● **REQUEST**
Update the data below by changing every "GUI agent" to "interface agent". Leave all other text as it is.

==== RECORDS FOR THIS EXERCISE ====

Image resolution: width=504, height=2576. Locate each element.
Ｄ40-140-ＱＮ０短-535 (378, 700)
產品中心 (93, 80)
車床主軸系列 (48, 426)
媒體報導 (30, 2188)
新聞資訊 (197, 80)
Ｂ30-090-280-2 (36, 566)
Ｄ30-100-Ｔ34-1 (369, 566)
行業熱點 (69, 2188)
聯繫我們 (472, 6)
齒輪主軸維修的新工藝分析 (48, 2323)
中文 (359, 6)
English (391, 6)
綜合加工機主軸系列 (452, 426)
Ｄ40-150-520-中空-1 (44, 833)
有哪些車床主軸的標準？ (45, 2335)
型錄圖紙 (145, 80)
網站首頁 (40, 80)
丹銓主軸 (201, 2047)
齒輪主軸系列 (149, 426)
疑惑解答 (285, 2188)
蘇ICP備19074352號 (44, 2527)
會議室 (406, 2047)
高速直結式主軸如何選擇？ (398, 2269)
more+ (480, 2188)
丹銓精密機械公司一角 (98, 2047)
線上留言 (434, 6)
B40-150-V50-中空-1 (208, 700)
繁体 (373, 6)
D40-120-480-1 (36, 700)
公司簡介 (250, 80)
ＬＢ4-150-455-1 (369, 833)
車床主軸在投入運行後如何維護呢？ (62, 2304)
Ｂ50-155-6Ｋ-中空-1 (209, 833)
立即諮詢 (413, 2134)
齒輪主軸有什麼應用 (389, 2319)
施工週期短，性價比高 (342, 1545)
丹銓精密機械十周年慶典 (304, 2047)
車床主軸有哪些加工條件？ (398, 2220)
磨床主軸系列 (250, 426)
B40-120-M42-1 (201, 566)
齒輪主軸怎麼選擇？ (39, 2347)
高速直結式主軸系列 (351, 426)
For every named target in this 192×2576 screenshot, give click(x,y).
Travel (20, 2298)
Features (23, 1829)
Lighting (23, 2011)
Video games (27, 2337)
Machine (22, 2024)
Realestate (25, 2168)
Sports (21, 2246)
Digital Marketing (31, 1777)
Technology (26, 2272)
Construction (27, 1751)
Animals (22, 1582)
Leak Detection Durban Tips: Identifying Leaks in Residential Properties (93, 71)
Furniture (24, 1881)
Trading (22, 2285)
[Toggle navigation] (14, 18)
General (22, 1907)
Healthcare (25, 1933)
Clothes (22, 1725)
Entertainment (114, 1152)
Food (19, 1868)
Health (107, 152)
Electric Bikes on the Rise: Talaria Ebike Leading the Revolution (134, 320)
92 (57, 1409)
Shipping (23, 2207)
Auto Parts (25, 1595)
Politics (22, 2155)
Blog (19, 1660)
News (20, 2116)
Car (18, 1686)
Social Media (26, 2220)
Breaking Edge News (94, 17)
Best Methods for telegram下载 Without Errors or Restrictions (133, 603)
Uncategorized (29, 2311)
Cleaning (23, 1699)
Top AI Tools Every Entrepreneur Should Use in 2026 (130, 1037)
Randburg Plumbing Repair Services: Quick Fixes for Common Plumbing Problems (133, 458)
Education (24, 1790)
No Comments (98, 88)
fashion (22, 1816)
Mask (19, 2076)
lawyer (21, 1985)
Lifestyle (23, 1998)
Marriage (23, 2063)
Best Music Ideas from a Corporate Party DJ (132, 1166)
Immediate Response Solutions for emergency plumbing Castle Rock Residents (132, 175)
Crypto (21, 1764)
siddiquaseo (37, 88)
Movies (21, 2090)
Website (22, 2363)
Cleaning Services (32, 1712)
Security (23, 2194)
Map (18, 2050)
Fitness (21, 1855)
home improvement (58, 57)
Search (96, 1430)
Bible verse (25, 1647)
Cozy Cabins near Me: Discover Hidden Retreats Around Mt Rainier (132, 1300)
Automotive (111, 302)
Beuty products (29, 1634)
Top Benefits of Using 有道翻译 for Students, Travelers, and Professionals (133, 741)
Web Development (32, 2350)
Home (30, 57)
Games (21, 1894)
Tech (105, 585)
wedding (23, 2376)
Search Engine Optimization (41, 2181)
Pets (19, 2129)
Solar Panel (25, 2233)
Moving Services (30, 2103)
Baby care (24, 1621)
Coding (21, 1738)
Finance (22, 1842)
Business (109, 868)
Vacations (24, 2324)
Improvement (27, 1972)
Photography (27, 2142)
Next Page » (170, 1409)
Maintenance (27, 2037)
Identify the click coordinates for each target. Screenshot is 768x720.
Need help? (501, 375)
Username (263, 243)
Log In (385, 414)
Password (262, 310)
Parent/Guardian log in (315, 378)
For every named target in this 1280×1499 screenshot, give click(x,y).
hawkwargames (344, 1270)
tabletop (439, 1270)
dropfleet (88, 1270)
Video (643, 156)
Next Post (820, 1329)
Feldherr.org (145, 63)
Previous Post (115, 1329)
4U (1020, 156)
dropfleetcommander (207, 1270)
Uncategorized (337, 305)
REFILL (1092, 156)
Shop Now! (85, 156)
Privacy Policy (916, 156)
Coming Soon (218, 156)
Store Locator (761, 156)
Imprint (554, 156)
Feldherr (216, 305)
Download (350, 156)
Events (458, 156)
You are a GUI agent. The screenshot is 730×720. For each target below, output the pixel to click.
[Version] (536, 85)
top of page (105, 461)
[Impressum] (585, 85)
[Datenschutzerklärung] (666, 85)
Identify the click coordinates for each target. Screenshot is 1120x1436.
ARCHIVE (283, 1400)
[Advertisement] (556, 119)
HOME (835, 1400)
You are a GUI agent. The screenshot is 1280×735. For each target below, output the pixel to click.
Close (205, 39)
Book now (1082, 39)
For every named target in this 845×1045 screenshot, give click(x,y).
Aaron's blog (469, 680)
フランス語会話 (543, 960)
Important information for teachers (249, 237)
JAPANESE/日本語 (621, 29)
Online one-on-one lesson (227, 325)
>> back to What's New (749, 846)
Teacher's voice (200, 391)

====

● **TASK ANSWER**
Image resolution: width=504, height=2576. Locate each element.
Ｄ40-140-ＱＮ０短-535 (378, 700)
產品中心 (93, 80)
車床主軸系列 (48, 426)
媒體報導 (30, 2188)
新聞資訊 (197, 80)
Ｂ30-090-280-2 (36, 566)
Ｄ30-100-Ｔ34-1 (369, 566)
行業熱點 (69, 2188)
聯繫我們 (472, 6)
齒輪主軸維修的新工藝分析 (48, 2323)
中文 (359, 6)
English (391, 6)
綜合加工機主軸系列 (452, 426)
Ｄ40-150-520-中空-1 (44, 833)
有哪些車床主軸的標準？ (45, 2335)
型錄圖紙 (145, 80)
網站首頁 (40, 80)
丹銓主軸 (201, 2047)
齒輪主軸系列 (149, 426)
疑惑解答 (285, 2188)
蘇ICP備19074352號 (44, 2527)
會議室 (406, 2047)
高速直結式主軸如何選擇？ (398, 2269)
more+ (480, 2188)
丹銓精密機械公司一角 (98, 2047)
線上留言 (434, 6)
B40-150-V50-中空-1 (208, 700)
繁体 (373, 6)
D40-120-480-1 (36, 700)
公司簡介 (250, 80)
ＬＢ4-150-455-1 (369, 833)
車床主軸在投入運行後如何維護呢？ (62, 2304)
Ｂ50-155-6Ｋ-中空-1 (209, 833)
立即諮詢 (413, 2134)
齒輪主軸有什麼應用 (389, 2319)
施工週期短，性價比高 (342, 1545)
丹銓精密機械十周年慶典 (304, 2047)
車床主軸有哪些加工條件？ (398, 2220)
磨床主軸系列 (250, 426)
B40-120-M42-1 (201, 566)
齒輪主軸怎麼選擇？ (39, 2347)
高速直結式主軸系列 (351, 426)
For every named target in this 192×2576 screenshot, give click(x,y).
Travel (20, 2298)
Features (23, 1829)
Lighting (23, 2011)
Video games (27, 2337)
Machine (22, 2024)
Realestate (25, 2168)
Sports (21, 2246)
Digital Marketing (31, 1777)
Technology (26, 2272)
Construction (27, 1751)
Animals (22, 1582)
Leak Detection Durban Tips: Identifying Leaks in Residential Properties (93, 71)
Furniture (24, 1881)
Trading (22, 2285)
[Toggle navigation] (14, 18)
General (22, 1907)
Healthcare (25, 1933)
Clothes (22, 1725)
Entertainment (114, 1152)
Food (19, 1868)
Health (107, 152)
Electric Bikes on the Rise: Talaria Ebike Leading the Revolution (134, 320)
92 (57, 1409)
Shipping (23, 2207)
Auto Parts (25, 1595)
Politics (22, 2155)
Blog (19, 1660)
News (20, 2116)
Car (18, 1686)
Social Media (26, 2220)
Breaking Edge News (94, 17)
Best Methods for telegram下载 Without Errors or Restrictions (133, 603)
Uncategorized (29, 2311)
Cleaning (23, 1699)
Top AI Tools Every Entrepreneur Should Use in 2026 (130, 1037)
Randburg Plumbing Repair Services: Quick Fixes for Common Plumbing Problems (133, 458)
Education (24, 1790)
No Comments (98, 88)
fashion (22, 1816)
Mask (19, 2076)
lawyer (21, 1985)
Lifestyle (23, 1998)
Marriage (23, 2063)
Best Music Ideas from a Corporate Party DJ (132, 1166)
Immediate Response Solutions for emergency plumbing Castle Rock Residents (132, 175)
Crypto (21, 1764)
siddiquaseo (37, 88)
Movies (21, 2090)
Website (22, 2363)
Cleaning Services (32, 1712)
Security (23, 2194)
Map (18, 2050)
Fitness (21, 1855)
home improvement (58, 57)
Search (96, 1430)
Bible verse (25, 1647)
Cozy Cabins near Me: Discover Hidden Retreats Around Mt Rainier (132, 1300)
Automotive (111, 302)
Beuty products (29, 1634)
Top Benefits of Using 有道翻译 for Students, Travelers, and Professionals (133, 741)
Web Development (32, 2350)
Home (30, 57)
Games (21, 1894)
Tech (105, 585)
wedding (23, 2376)
Search Engine Optimization (41, 2181)
Pets (19, 2129)
Solar Panel (25, 2233)
Moving Services (30, 2103)
Baby care (24, 1621)
Coding (21, 1738)
Finance (22, 1842)
Business (109, 868)
Vacations (24, 2324)
Improvement (27, 1972)
Photography (27, 2142)
Next Page » (170, 1409)
Maintenance (27, 2037)
Identify the click coordinates for each target. Screenshot is 768x720.
Need help? (501, 375)
Username (263, 243)
Log In (385, 414)
Password (262, 310)
Parent/Guardian log in (315, 378)
For every named target in this 1280×1499 screenshot, give click(x,y).
hawkwargames (344, 1270)
tabletop (439, 1270)
dropfleet (88, 1270)
Video (643, 156)
Next Post (820, 1329)
Feldherr.org (145, 63)
Previous Post (115, 1329)
4U (1020, 156)
dropfleetcommander (207, 1270)
Uncategorized (337, 305)
REFILL (1092, 156)
Shop Now! (85, 156)
Privacy Policy (916, 156)
Coming Soon (218, 156)
Store Locator (761, 156)
Imprint (554, 156)
Feldherr (216, 305)
Download (350, 156)
Events (458, 156)
You are a interface agent. The screenshot is 730×720. For each target below, output the pixel to click.
[Version] (536, 85)
top of page (105, 461)
[Impressum] (585, 85)
[Datenschutzerklärung] (666, 85)
Identify the click coordinates for each target. Screenshot is 1120x1436.
ARCHIVE (283, 1400)
[Advertisement] (556, 119)
HOME (835, 1400)
You are a interface agent. The screenshot is 1280×735. For each target below, output the pixel to click.
Close (205, 39)
Book now (1082, 39)
For every named target in this 845×1045 screenshot, give click(x,y).
Aaron's blog (469, 680)
フランス語会話 (543, 960)
Important information for teachers (249, 237)
JAPANESE/日本語 (621, 29)
Online one-on-one lesson (227, 325)
>> back to What's New (749, 846)
Teacher's voice (200, 391)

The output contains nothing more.